Per il sindacato, questa decisione aggrava la carenza di organico a Bologna. La scelta gestionale è considerata discutibile. Si tratterebbe di coprire i vuoti creati dalla riduzione del presidio di Rimini. Questo genera effetti a cascata disastrosi, gestiti con provvedimenti d’urgenza che scontentano tutti.

Sap Rimini: «Misura concreta»

Il Sap di Rimini ha definito la soluzione un risultato di assoluto rilievo. Questo è stato reso possibile dall'intervento del Sottosegretario al Ministero dell’Interno, Nicola Molteni. Il suo interessamento ha permesso di affrontare rapidamente la situazione.

Si rischiava di compromettere la sicurezza dell'utenza e dell'intera area della stazione. Grazie all'interlocuzione del Sap, è emersa la disponibilità ad aggregare personale da altre sedi. Questo consentirà il ripristino della sorveglianza notturna.

Si attendono soluzioni strutturali e definitive. Nel frattempo, questa è una misura concreta.
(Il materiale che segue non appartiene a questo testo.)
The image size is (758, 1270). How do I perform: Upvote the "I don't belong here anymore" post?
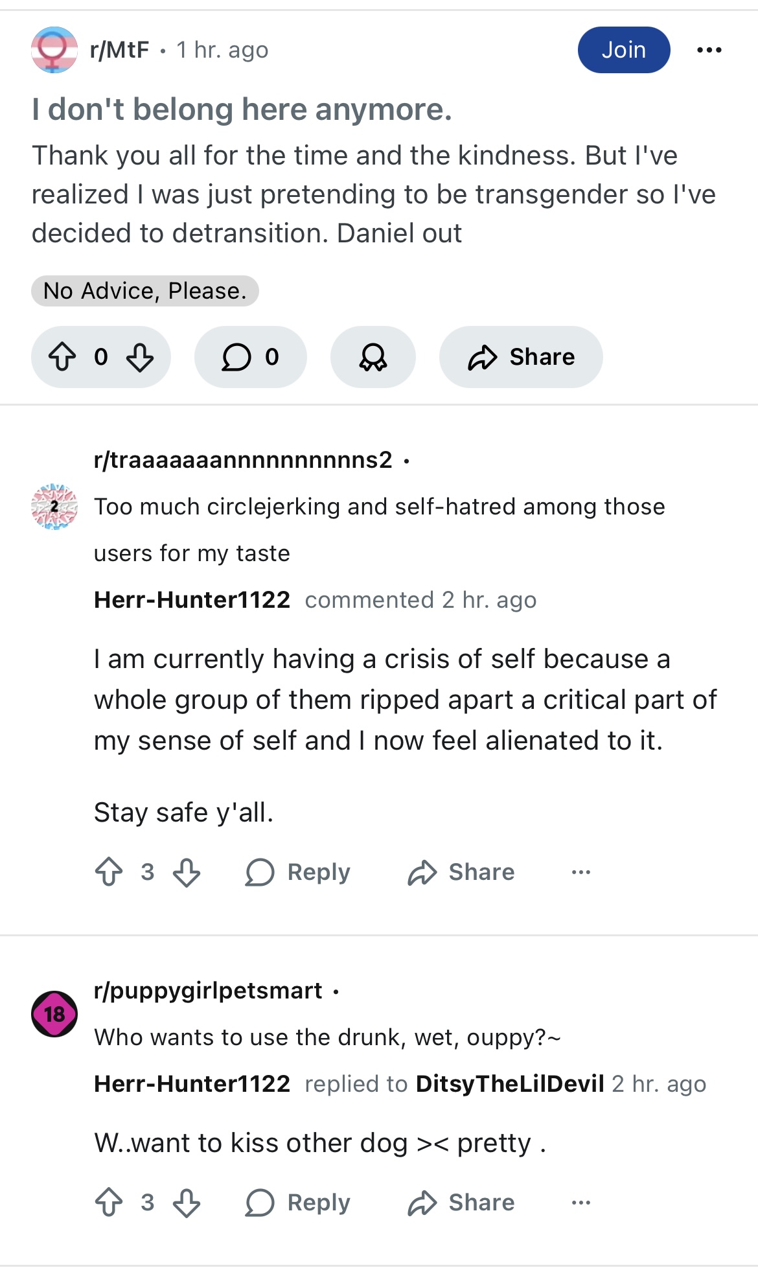pos(62,357)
Risponde direttamente alle esigenze operative degli operatori e del territorio, secondo il Sap.

M5S attacca il Governo

Anche il senatore del M5S, Marco Croatti, è intervenuto sulla questione. Ha criticato le dichiarazioni di deputate di Forza Italia e Fratelli d’Italia. Le ha definite quasi uno scherzo di cattivo gusto, considerando la situazione.

Croatti ha sottolineato come il Governo Meloni sia in carica da oltre quattro anni. Non può più attribuire la colpa a chi c'era prima. Il Movimento 5 Stelle concorda sul fatto che l'esecutivo si sia rivelato inadatto e incompetente sulla sicurezza.

I problemi di sicurezza sono sempre più evidenti. Le forze di polizia sono preoccupate per la mancanza di investimenti adeguati. Si attendono risposte all'interrogazione parlamentare. Si sottoscrive la richiesta di chiarimenti per rassicurare cittadini, sindacati e personale ferroviario.